▶ _What you should do_:
Take the lines below between the one holding "Click the green dollar price manager icon" and the one holding "939x1288 pixels.", inclusive, and copy them exactly. Add nothing.

▶ _Data for this exercise_:
▽

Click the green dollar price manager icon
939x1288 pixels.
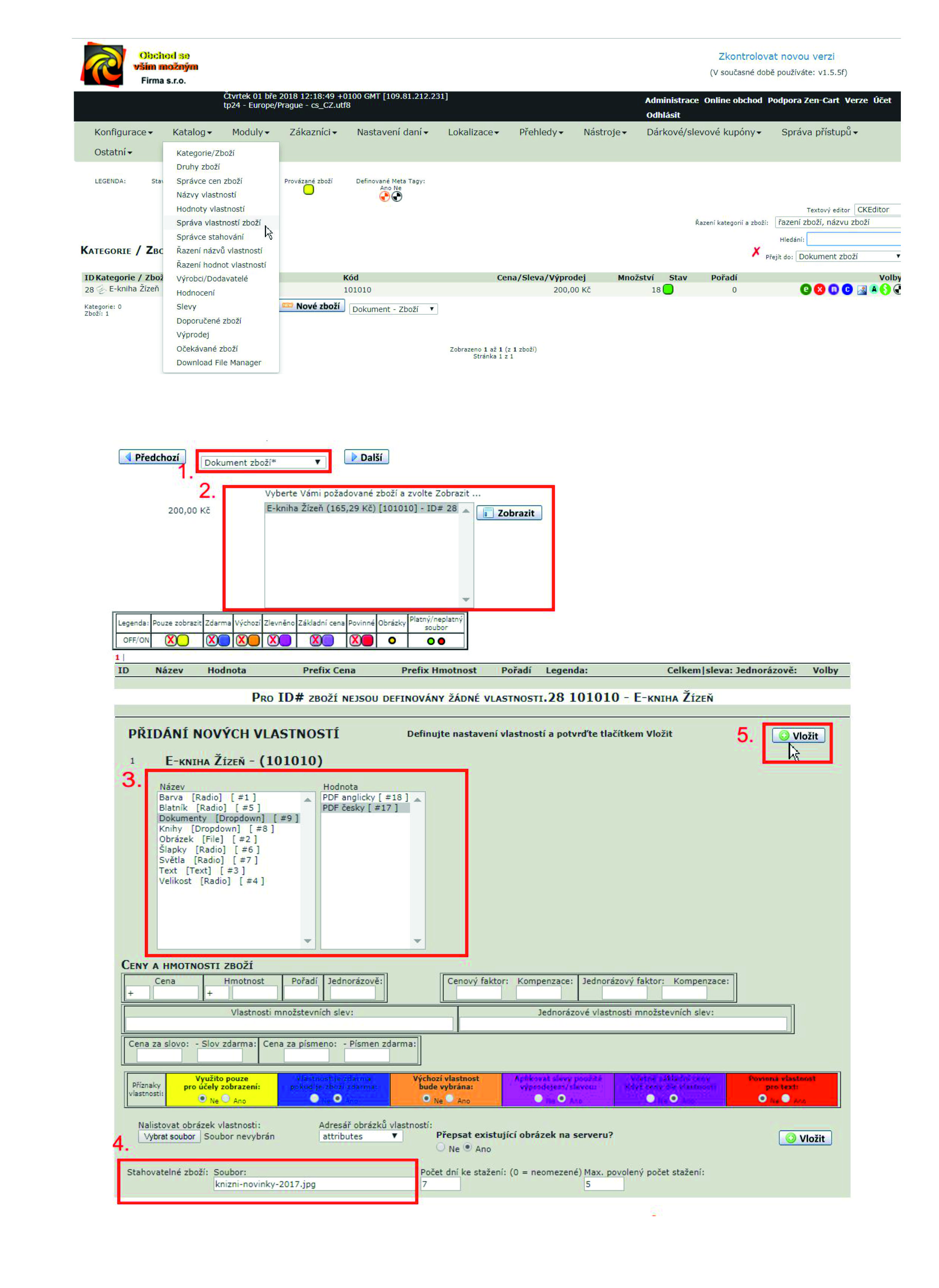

△
▽

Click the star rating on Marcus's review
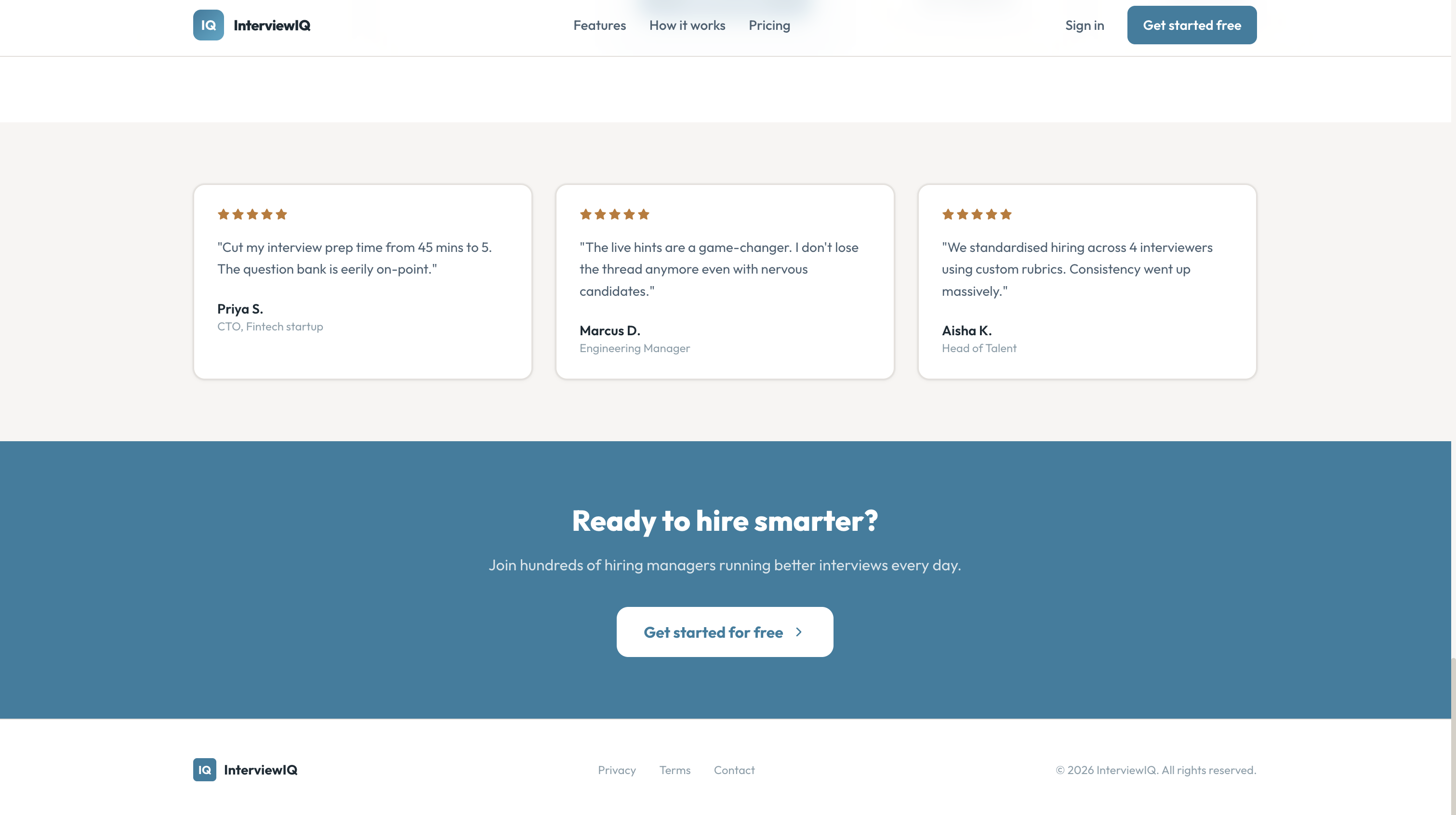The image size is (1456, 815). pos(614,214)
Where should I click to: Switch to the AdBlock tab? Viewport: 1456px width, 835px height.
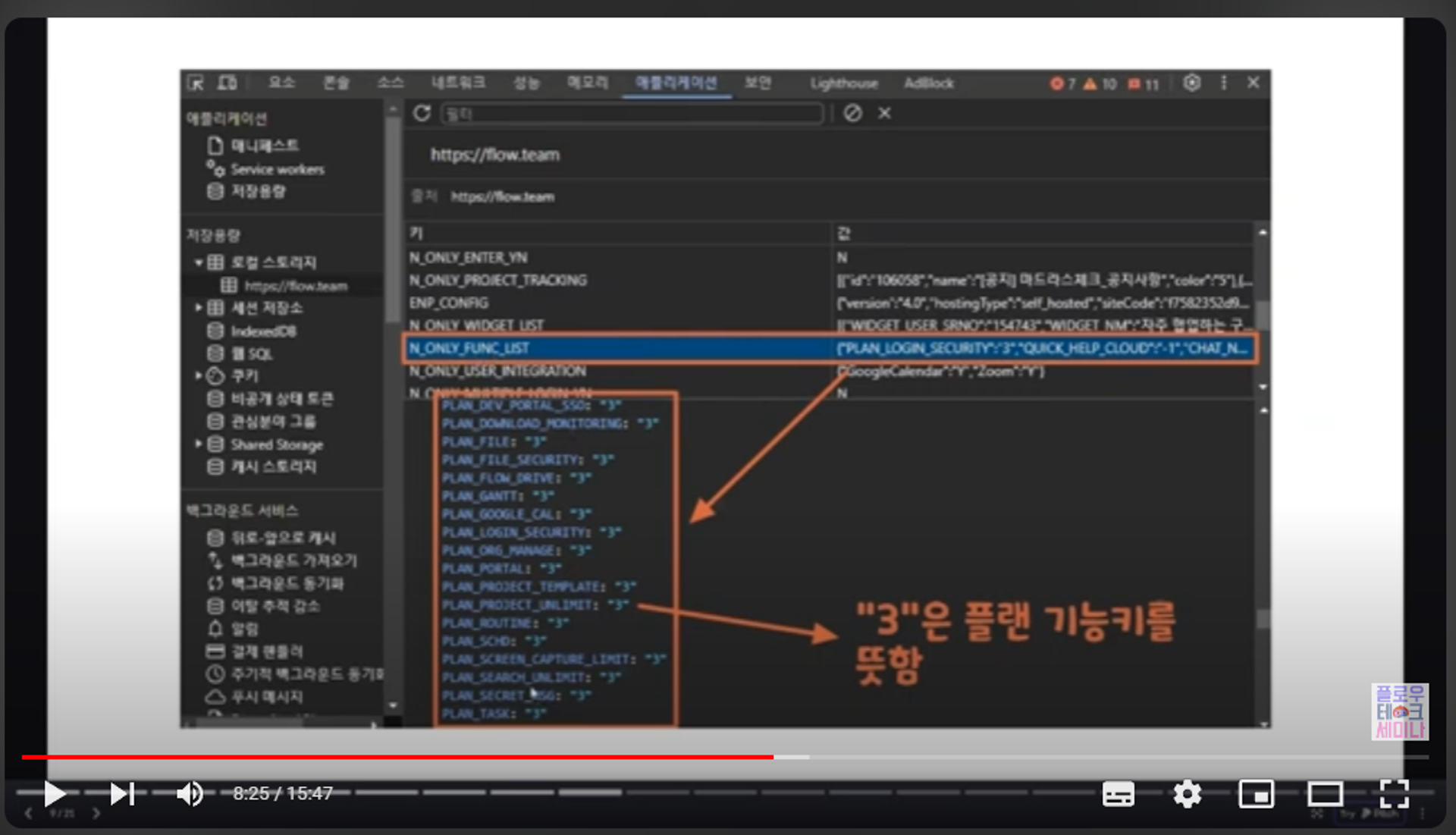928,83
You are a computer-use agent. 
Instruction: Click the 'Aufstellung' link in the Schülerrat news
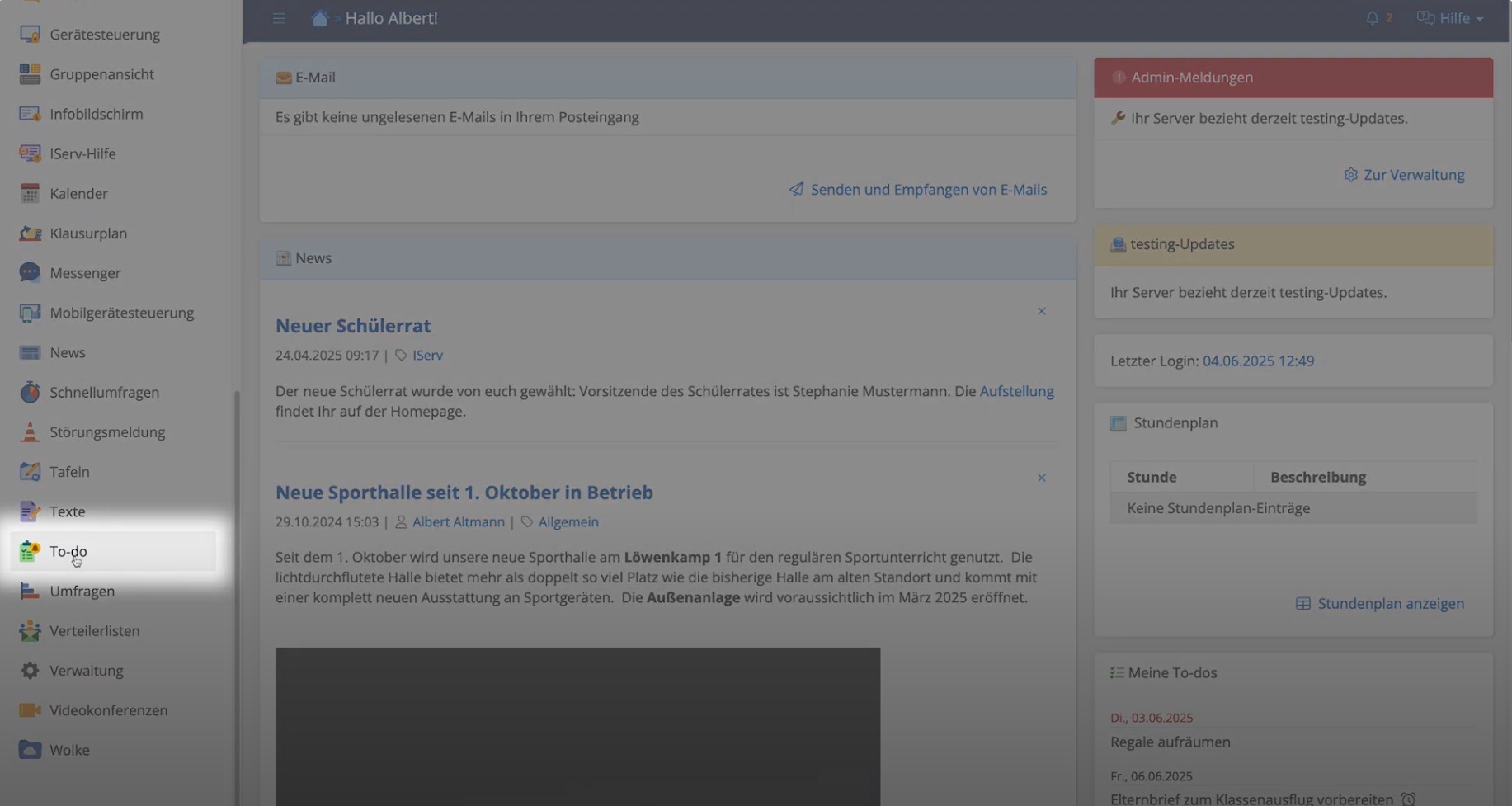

△

▶ _Answer section_:
Click the green dollar price manager icon
939x1288 pixels.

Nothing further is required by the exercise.